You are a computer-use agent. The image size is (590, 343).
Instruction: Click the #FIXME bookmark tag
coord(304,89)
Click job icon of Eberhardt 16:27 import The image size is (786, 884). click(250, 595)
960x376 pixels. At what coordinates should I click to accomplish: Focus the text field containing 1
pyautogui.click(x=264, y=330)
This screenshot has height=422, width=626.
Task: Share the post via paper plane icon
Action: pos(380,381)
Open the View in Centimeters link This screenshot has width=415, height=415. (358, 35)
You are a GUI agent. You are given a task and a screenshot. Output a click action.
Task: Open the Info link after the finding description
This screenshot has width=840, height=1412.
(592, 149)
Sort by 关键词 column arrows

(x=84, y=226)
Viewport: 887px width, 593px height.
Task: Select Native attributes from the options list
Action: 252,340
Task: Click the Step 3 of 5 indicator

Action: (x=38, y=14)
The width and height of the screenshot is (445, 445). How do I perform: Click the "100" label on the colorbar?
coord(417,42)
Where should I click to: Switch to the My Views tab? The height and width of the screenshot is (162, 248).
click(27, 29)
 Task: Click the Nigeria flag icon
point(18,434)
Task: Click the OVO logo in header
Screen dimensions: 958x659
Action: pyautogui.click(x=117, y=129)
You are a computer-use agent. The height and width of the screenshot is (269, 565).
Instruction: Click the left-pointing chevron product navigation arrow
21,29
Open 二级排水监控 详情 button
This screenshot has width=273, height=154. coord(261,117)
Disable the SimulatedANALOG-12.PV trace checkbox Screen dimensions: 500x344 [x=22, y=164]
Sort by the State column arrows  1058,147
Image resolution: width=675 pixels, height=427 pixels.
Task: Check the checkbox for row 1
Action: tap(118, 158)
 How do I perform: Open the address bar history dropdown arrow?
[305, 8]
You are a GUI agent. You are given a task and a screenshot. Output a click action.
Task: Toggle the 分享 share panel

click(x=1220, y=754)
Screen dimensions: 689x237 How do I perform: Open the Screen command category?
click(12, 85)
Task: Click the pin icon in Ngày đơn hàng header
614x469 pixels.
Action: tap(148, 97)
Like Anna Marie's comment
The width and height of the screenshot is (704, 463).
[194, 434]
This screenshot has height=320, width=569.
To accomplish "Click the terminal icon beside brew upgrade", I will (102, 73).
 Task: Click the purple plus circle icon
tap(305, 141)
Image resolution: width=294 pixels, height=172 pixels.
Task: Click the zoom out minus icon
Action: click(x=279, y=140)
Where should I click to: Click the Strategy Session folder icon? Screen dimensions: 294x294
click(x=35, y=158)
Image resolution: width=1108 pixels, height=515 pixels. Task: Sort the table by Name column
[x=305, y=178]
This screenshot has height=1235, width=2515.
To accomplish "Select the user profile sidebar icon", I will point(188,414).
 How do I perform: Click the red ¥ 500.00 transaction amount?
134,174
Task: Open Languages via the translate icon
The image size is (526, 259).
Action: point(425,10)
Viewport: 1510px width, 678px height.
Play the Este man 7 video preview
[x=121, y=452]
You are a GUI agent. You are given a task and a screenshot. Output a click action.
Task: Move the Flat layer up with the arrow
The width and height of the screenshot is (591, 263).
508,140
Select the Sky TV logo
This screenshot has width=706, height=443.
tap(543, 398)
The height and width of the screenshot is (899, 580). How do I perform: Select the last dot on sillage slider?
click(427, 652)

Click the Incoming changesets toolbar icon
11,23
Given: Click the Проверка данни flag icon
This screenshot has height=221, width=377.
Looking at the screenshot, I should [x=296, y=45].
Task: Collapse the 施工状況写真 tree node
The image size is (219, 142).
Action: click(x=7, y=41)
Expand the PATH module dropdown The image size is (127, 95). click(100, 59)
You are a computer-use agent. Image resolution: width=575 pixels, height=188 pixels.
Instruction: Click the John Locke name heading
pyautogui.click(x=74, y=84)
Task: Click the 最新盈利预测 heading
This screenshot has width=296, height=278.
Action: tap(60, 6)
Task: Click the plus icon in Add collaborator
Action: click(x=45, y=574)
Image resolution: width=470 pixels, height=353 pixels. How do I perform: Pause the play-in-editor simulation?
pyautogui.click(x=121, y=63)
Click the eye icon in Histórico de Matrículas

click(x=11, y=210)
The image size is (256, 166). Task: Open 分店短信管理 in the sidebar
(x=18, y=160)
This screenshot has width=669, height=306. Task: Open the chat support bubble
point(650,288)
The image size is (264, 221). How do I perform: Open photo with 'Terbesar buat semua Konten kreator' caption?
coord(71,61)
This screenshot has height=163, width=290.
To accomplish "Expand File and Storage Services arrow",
━━━━━━━━━━━━━━━━━━━━
Return the listing word for word.

You are a computer-use agent. The image size is (590, 343).
Instruction: Click the #FIXME bookmark tag
coord(304,89)
Click job icon of Eberhardt 16:27 import The image size is (786, 884). click(250, 595)
960x376 pixels. At what coordinates should I click to accomplish: Focus the text field containing 1
pyautogui.click(x=264, y=330)
This screenshot has height=422, width=626.
Task: Share the post via paper plane icon
Action: pos(380,381)
Open the View in Centimeters link This screenshot has width=415, height=415. (358, 35)
You are a GUI agent. You are given a task and a screenshot. Output a click action.
Task: Open the Info link after the finding description
This screenshot has width=840, height=1412.
(592, 149)
Sort by 关键词 column arrows

(x=84, y=226)
Viewport: 887px width, 593px height.
Task: Select Native attributes from the options list
Action: 252,340
Task: Click the Step 3 of 5 indicator

Action: (x=38, y=14)
The width and height of the screenshot is (445, 445). How do I perform: Click the "100" label on the colorbar?
coord(417,42)
Where should I click to: Switch to the My Views tab? The height and width of the screenshot is (162, 248).
click(27, 29)
 Task: Click the Nigeria flag icon
point(18,434)
Task: Click the OVO logo in header
Screen dimensions: 958x659
Action: pyautogui.click(x=117, y=129)
You are a computer-use agent. The height and width of the screenshot is (269, 565).
Instruction: Click the left-pointing chevron product navigation arrow
21,29
Open 二级排水监控 详情 button
This screenshot has width=273, height=154. coord(261,117)
Disable the SimulatedANALOG-12.PV trace checkbox Screen dimensions: 500x344 [x=22, y=164]
Sort by the State column arrows  1058,147
Image resolution: width=675 pixels, height=427 pixels.
Task: Check the checkbox for row 1
Action: tap(118, 158)
 How do I perform: Open the address bar history dropdown arrow?
[305, 8]
You are a GUI agent. You are given a task and a screenshot. Output a click action.
Task: Toggle the 分享 share panel

click(x=1220, y=754)
Screen dimensions: 689x237 How do I perform: Open the Screen command category?
click(12, 85)
Task: Click the pin icon in Ngày đơn hàng header
614x469 pixels.
Action: tap(148, 97)
Like Anna Marie's comment
The width and height of the screenshot is (704, 463).
[194, 434]
This screenshot has height=320, width=569.
To accomplish "Click the terminal icon beside brew upgrade", I will (102, 73).
 Task: Click the purple plus circle icon
tap(305, 141)
Image resolution: width=294 pixels, height=172 pixels.
Task: Click the zoom out minus icon
Action: click(x=279, y=140)
Where should I click to: Click the Strategy Session folder icon? Screen dimensions: 294x294
click(x=35, y=158)
Image resolution: width=1108 pixels, height=515 pixels. Task: Sort the table by Name column
[x=305, y=178]
This screenshot has height=1235, width=2515.
To accomplish "Select the user profile sidebar icon", I will point(188,414).
 How do I perform: Click the red ¥ 500.00 transaction amount?
134,174
Task: Open Languages via the translate icon
The image size is (526, 259).
Action: point(425,10)
Viewport: 1510px width, 678px height.
Play the Este man 7 video preview
[x=121, y=452]
You are a GUI agent. You are given a task and a screenshot. Output a click action.
Task: Move the Flat layer up with the arrow
The width and height of the screenshot is (591, 263).
508,140
Select the Sky TV logo
This screenshot has width=706, height=443.
tap(543, 398)
The height and width of the screenshot is (899, 580). How do I perform: Select the last dot on sillage slider?
click(427, 652)

Click the Incoming changesets toolbar icon
11,23
Given: Click the Проверка данни flag icon
This screenshot has height=221, width=377.
Looking at the screenshot, I should [x=296, y=45].
Task: Collapse the 施工状況写真 tree node
The image size is (219, 142).
Action: click(x=7, y=41)
Expand the PATH module dropdown The image size is (127, 95). click(100, 59)
You are a computer-use agent. Image resolution: width=575 pixels, height=188 pixels.
Instruction: Click the John Locke name heading
pyautogui.click(x=74, y=84)
Task: Click the 最新盈利预测 heading
This screenshot has width=296, height=278.
Action: tap(60, 6)
Task: Click the plus icon in Add collaborator
Action: click(x=45, y=574)
Image resolution: width=470 pixels, height=353 pixels. How do I perform: Pause the play-in-editor simulation?
pyautogui.click(x=121, y=63)
Click the eye icon in Histórico de Matrículas

click(x=11, y=210)
The image size is (256, 166). Task: Open 分店短信管理 in the sidebar
(x=18, y=160)
This screenshot has width=669, height=306. Task: Open the chat support bubble
point(650,288)
The image size is (264, 221). How do I perform: Open photo with 'Terbesar buat semua Konten kreator' caption?
coord(71,61)
This screenshot has height=163, width=290.
To accomplish "Expand File and Storage Services arrow",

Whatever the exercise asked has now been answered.